ABOUT THIS EXERCISE: All entries must be given again in full, exactly as they were supplied.

RAW DATA:
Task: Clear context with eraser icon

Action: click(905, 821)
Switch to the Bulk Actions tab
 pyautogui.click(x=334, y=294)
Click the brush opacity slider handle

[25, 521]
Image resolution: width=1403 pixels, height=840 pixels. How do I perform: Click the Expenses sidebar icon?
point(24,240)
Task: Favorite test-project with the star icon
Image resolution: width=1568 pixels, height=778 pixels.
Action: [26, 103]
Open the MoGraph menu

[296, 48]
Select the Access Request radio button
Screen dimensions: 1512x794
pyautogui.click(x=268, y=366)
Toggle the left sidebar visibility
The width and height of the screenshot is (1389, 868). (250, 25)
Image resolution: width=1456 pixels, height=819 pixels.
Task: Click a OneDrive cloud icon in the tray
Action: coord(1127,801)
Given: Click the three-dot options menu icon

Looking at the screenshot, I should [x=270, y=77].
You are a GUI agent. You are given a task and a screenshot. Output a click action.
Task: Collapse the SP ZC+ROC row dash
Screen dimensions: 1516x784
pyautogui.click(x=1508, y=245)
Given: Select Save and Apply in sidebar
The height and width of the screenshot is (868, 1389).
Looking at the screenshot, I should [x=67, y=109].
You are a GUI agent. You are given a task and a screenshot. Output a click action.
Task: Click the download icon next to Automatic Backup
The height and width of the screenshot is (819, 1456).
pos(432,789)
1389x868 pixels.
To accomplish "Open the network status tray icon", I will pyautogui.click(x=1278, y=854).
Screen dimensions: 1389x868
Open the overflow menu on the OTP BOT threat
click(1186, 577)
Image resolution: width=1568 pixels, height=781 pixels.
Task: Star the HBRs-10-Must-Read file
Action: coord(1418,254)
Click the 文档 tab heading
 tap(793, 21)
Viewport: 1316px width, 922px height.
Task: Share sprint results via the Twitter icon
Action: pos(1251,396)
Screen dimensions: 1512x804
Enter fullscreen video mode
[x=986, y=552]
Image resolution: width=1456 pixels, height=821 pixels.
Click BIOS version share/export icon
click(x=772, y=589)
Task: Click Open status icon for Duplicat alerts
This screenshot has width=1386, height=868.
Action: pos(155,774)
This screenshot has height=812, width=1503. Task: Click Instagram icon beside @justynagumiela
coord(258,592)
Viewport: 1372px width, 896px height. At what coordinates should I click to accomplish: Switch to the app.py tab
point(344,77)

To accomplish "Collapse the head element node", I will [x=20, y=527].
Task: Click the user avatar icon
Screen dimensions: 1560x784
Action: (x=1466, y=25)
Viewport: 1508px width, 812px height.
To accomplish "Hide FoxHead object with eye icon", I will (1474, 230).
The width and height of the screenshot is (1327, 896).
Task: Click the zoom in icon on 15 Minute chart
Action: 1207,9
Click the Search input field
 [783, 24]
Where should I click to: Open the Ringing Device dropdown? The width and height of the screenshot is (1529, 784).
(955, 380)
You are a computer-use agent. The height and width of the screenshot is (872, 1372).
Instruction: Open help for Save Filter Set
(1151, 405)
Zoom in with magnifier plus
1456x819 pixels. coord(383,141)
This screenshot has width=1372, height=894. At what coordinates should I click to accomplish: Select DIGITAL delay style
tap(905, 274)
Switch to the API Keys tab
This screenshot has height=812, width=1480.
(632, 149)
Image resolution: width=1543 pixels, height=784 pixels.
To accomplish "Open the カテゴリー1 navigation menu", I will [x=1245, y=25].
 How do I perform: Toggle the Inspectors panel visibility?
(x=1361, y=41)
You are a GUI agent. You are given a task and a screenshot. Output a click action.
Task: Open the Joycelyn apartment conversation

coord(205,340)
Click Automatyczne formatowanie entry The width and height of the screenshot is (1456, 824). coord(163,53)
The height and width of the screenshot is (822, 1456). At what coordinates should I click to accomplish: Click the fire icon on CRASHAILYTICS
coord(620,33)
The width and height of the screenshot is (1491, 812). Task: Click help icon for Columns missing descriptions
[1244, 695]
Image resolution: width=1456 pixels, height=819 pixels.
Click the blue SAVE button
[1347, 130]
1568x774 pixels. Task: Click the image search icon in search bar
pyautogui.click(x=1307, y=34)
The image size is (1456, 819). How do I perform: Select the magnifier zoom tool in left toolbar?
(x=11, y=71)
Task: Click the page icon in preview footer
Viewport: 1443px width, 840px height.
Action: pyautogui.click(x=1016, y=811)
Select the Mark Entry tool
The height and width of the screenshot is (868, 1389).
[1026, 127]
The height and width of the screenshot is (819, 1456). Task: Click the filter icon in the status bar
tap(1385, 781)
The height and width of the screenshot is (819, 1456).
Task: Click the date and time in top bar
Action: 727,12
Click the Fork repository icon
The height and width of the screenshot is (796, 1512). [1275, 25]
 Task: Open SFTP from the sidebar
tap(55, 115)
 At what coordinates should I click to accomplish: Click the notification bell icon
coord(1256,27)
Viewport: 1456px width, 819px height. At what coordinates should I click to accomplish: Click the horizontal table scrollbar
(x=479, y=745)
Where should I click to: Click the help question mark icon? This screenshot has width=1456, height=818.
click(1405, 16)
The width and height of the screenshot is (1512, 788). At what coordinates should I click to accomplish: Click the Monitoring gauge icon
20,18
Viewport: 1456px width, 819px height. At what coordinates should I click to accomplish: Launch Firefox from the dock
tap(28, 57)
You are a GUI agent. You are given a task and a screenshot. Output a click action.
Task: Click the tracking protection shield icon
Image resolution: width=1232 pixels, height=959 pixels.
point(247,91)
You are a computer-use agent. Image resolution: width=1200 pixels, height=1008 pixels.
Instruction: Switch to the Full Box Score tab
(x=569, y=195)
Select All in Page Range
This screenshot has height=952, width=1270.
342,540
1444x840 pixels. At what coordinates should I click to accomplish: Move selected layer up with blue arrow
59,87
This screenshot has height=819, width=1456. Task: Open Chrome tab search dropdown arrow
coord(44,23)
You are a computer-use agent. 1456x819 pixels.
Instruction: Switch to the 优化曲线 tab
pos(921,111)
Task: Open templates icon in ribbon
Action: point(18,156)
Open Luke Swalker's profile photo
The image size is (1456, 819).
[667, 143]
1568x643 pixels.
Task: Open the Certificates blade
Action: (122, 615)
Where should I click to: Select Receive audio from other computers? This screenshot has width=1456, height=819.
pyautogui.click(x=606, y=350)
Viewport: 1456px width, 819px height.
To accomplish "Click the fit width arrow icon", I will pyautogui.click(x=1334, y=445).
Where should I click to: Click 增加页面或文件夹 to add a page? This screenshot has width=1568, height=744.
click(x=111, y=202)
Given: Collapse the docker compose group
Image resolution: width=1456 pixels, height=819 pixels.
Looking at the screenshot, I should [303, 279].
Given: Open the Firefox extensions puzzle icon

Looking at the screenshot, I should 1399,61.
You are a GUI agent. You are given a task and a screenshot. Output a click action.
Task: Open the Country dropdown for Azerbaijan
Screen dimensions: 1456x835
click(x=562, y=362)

PROBLEM SOLUTION:
Task: Clear context with eraser icon

Action: click(905, 821)
Switch to the Bulk Actions tab
 pyautogui.click(x=334, y=294)
Click the brush opacity slider handle

[25, 521]
Image resolution: width=1403 pixels, height=840 pixels. How do I perform: Click the Expenses sidebar icon?
point(24,240)
Task: Favorite test-project with the star icon
Image resolution: width=1568 pixels, height=778 pixels.
Action: [26, 103]
Open the MoGraph menu

[296, 48]
Select the Access Request radio button
Screen dimensions: 1512x794
pyautogui.click(x=268, y=366)
Toggle the left sidebar visibility
The width and height of the screenshot is (1389, 868). (250, 25)
Image resolution: width=1456 pixels, height=819 pixels.
Task: Click a OneDrive cloud icon in the tray
Action: coord(1127,801)
Given: Click the three-dot options menu icon

Looking at the screenshot, I should [x=270, y=77].
You are a GUI agent. You are given a task and a screenshot. Output a click action.
Task: Collapse the SP ZC+ROC row dash
Screen dimensions: 1516x784
pyautogui.click(x=1508, y=245)
Given: Select Save and Apply in sidebar
The height and width of the screenshot is (868, 1389).
Looking at the screenshot, I should [x=67, y=109].
You are a GUI agent. You are given a task and a screenshot. Output a click action.
Task: Click the download icon next to Automatic Backup
The height and width of the screenshot is (819, 1456).
pos(432,789)
1389x868 pixels.
To accomplish "Open the network status tray icon", I will pyautogui.click(x=1278, y=854).
Screen dimensions: 1389x868
Open the overflow menu on the OTP BOT threat
click(1186, 577)
Image resolution: width=1568 pixels, height=781 pixels.
Task: Star the HBRs-10-Must-Read file
Action: coord(1418,254)
Click the 文档 tab heading
 tap(793, 21)
Viewport: 1316px width, 922px height.
Task: Share sprint results via the Twitter icon
Action: pos(1251,396)
Screen dimensions: 1512x804
Enter fullscreen video mode
[x=986, y=552]
Image resolution: width=1456 pixels, height=821 pixels.
Click BIOS version share/export icon
click(x=772, y=589)
Task: Click Open status icon for Duplicat alerts
This screenshot has width=1386, height=868.
Action: pos(155,774)
This screenshot has height=812, width=1503. Task: Click Instagram icon beside @justynagumiela
coord(258,592)
Viewport: 1372px width, 896px height. At what coordinates should I click to accomplish: Switch to the app.py tab
point(344,77)

To accomplish "Collapse the head element node", I will [x=20, y=527].
Task: Click the user avatar icon
Screen dimensions: 1560x784
Action: (x=1466, y=25)
Viewport: 1508px width, 812px height.
To accomplish "Hide FoxHead object with eye icon", I will (1474, 230).
The width and height of the screenshot is (1327, 896).
Task: Click the zoom in icon on 15 Minute chart
Action: 1207,9
Click the Search input field
 [783, 24]
Where should I click to: Open the Ringing Device dropdown? The width and height of the screenshot is (1529, 784).
(955, 380)
You are a computer-use agent. The height and width of the screenshot is (872, 1372).
Instruction: Open help for Save Filter Set
(1151, 405)
Zoom in with magnifier plus
1456x819 pixels. coord(383,141)
This screenshot has width=1372, height=894. At what coordinates should I click to accomplish: Select DIGITAL delay style
tap(905, 274)
Switch to the API Keys tab
This screenshot has height=812, width=1480.
(632, 149)
Image resolution: width=1543 pixels, height=784 pixels.
To accomplish "Open the カテゴリー1 navigation menu", I will [x=1245, y=25].
 How do I perform: Toggle the Inspectors panel visibility?
(x=1361, y=41)
You are a GUI agent. You are given a task and a screenshot. Output a click action.
Task: Open the Joycelyn apartment conversation

coord(205,340)
Click Automatyczne formatowanie entry The width and height of the screenshot is (1456, 824). coord(163,53)
The height and width of the screenshot is (822, 1456). At what coordinates should I click to accomplish: Click the fire icon on CRASHAILYTICS
coord(620,33)
The width and height of the screenshot is (1491, 812). Task: Click help icon for Columns missing descriptions
[1244, 695]
Image resolution: width=1456 pixels, height=819 pixels.
Click the blue SAVE button
[1347, 130]
1568x774 pixels. Task: Click the image search icon in search bar
pyautogui.click(x=1307, y=34)
The image size is (1456, 819). How do I perform: Select the magnifier zoom tool in left toolbar?
(x=11, y=71)
Task: Click the page icon in preview footer
Viewport: 1443px width, 840px height.
Action: pyautogui.click(x=1016, y=811)
Select the Mark Entry tool
The height and width of the screenshot is (868, 1389).
[1026, 127]
The height and width of the screenshot is (819, 1456). Task: Click the filter icon in the status bar
tap(1385, 781)
The height and width of the screenshot is (819, 1456).
Task: Click the date and time in top bar
Action: 727,12
Click the Fork repository icon
The height and width of the screenshot is (796, 1512). [1275, 25]
 Task: Open SFTP from the sidebar
tap(55, 115)
 At what coordinates should I click to accomplish: Click the notification bell icon
coord(1256,27)
Viewport: 1456px width, 819px height. At what coordinates should I click to accomplish: Click the horizontal table scrollbar
(x=479, y=745)
Where should I click to: Click the help question mark icon? This screenshot has width=1456, height=818.
click(1405, 16)
The width and height of the screenshot is (1512, 788). At what coordinates should I click to accomplish: Click the Monitoring gauge icon
20,18
Viewport: 1456px width, 819px height. At what coordinates should I click to accomplish: Launch Firefox from the dock
tap(28, 57)
You are a GUI agent. You are given a task and a screenshot. Output a click action.
Task: Click the tracking protection shield icon
Image resolution: width=1232 pixels, height=959 pixels.
point(247,91)
You are a computer-use agent. Image resolution: width=1200 pixels, height=1008 pixels.
Instruction: Switch to the Full Box Score tab
(x=569, y=195)
Select All in Page Range
This screenshot has height=952, width=1270.
342,540
1444x840 pixels. At what coordinates should I click to accomplish: Move selected layer up with blue arrow
59,87
This screenshot has height=819, width=1456. Task: Open Chrome tab search dropdown arrow
coord(44,23)
You are a computer-use agent. 1456x819 pixels.
Instruction: Switch to the 优化曲线 tab
pos(921,111)
Task: Open templates icon in ribbon
Action: point(18,156)
Open Luke Swalker's profile photo
The image size is (1456, 819).
[667, 143]
1568x643 pixels.
Task: Open the Certificates blade
Action: (122, 615)
Where should I click to: Select Receive audio from other computers? This screenshot has width=1456, height=819.
pyautogui.click(x=606, y=350)
Viewport: 1456px width, 819px height.
To accomplish "Click the fit width arrow icon", I will pyautogui.click(x=1334, y=445).
Where should I click to: Click 增加页面或文件夹 to add a page? This screenshot has width=1568, height=744.
click(x=111, y=202)
Given: Collapse the docker compose group
Image resolution: width=1456 pixels, height=819 pixels.
Looking at the screenshot, I should [303, 279].
Given: Open the Firefox extensions puzzle icon

Looking at the screenshot, I should 1399,61.
You are a GUI agent. You are given a task and a screenshot. Output a click action.
Task: Open the Country dropdown for Azerbaijan
Screen dimensions: 1456x835
click(x=562, y=362)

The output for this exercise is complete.